When the Democratic Convention met in Chicago on the twenty-ninth of August, the situation in the field was such as greatly to discourage a large part of the population at the North. The demands of the Lincoln administration for more and more troops had been incessant and insistent. These demands had exhausted the willingness of the people to respond, and the administration had been compelled to resort to a forcible draft as a means of keeping up the armies in the field. This resort to the policy of enforced enlistment was everywhere bitterly resented. It was held to be un-American, un-Republican, despotic.

There was also the fact that Grant's great campaign from which so much had been expected seemed to a large part of the people to have been a failure. Grant had not crushed Lee, but on the contrary, Lee was so strong that he had pushed a column under Early up to the very gates of Washington. At the end of August Sherman had not yet succeeded in taking Atlanta, but had suffered some severe reverses in his effort to accomplish that object. At that time also, critical discontent at the North was encouraged by the spectacle of Sheridan standing on the defensive in the Valley of Virginia against a force scarcely more than one fourth as great as his own. There was despair in many minds, and weariness in many more.

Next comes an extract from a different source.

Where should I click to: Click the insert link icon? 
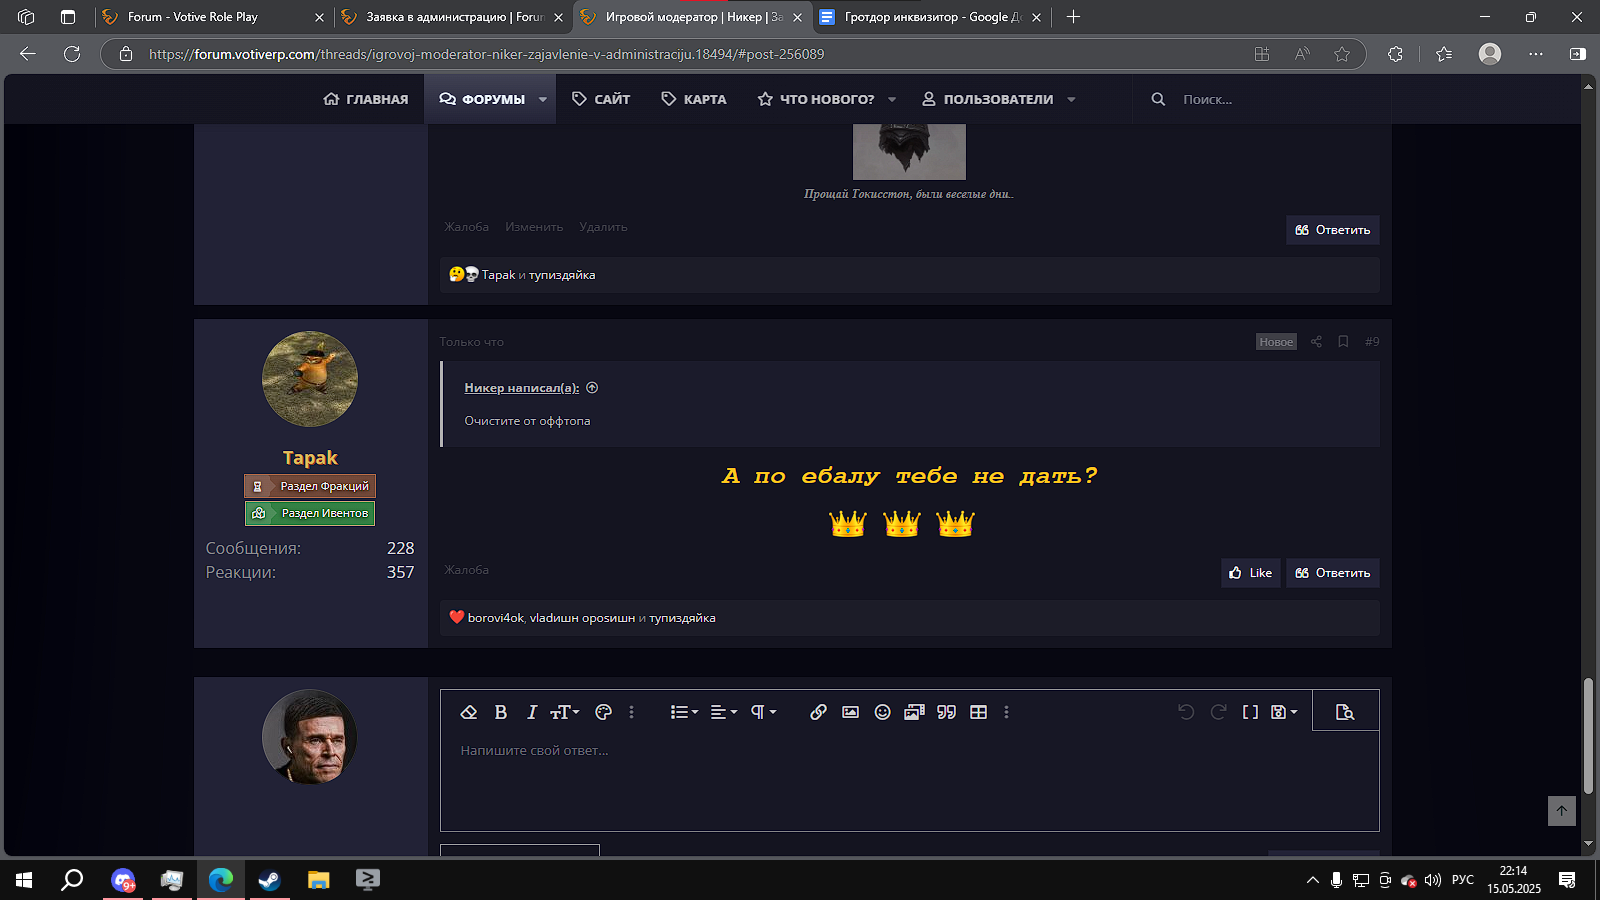(x=818, y=712)
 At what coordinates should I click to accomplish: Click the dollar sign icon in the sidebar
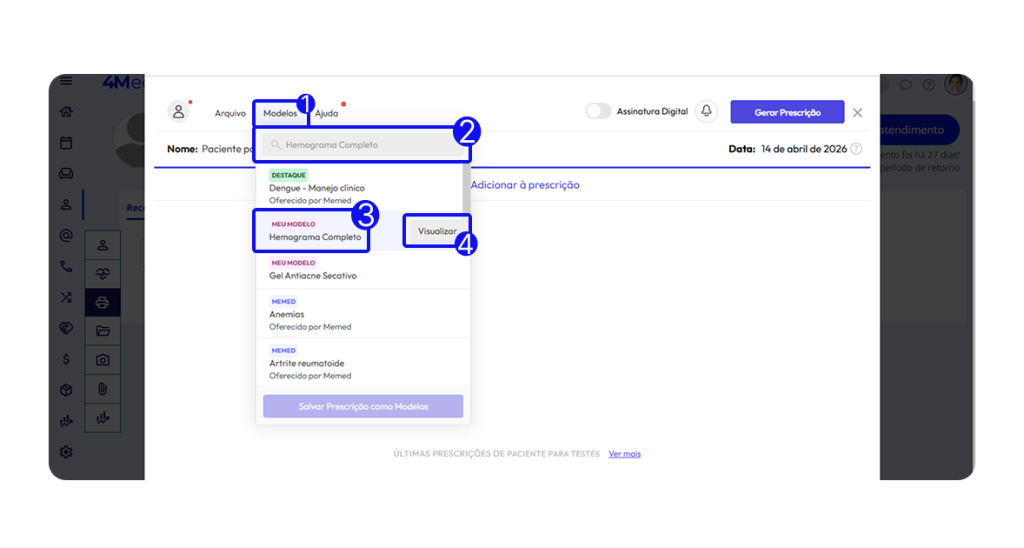click(66, 359)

The resources of the country had been strained well nigh to the point of breaking. Taxes of every kind had been multiplied almost to the limit of ingenuity. The credit of the country was so far impaired that its paper currency had become depreciated to less than one half its nominal value. The debt of the nation had been swelled to thousands of millions, while its productive capacity was being more and more impaired by the withdrawal of young men by hundreds of thousands from their farms and their workshops. The country had given to Mr. Lincoln soldiers by millions, and dollars by billions, and yet the war went on with no apparent prospect of being early brought to a successful end.

For to people uninstructed in military affairs, there was little in the situation in the field at the end of August, 1864, to encourage the hope of a speedy ending of the struggle. The people generally did not realize the great gain that had been made by Grant's insistent pounding of the Confederates, nor did they understand how surely his policy was weakening and destroying the capacity of resistance on the part of the South. Under these circumstances, there was widespread discontent with the administration and disgust over its seeming failure to accomplish the purpose aimed at in the lavish expenditure of money, and the enormous sacrifice of human life. A feeling of despair had come over a very great part of the Northern people, and to this feeling the Democratic party in its platform made a strongly persuasive appeal.

Among other things, the platform said, "that this Convention does explicitly declare, as the sense of the American people, that after four years of failure to restore the Union by the experiment of war, during which under the pretense of military necessity, of a war power higher than the Constitution, the Constitution itself has been disregarded in every part, and public liberty and private right alike trodden down, and the material prosperity of the country essentially impaired—justice, humanity, liberty and the public welfare demand that immediate efforts be made for a cessation of hostilities with a view to an ultimate Convention of all the States, or other peaceable means, to the end that, at the earliest practicable moment, peace may be restored on the basis of the Federal union of the States.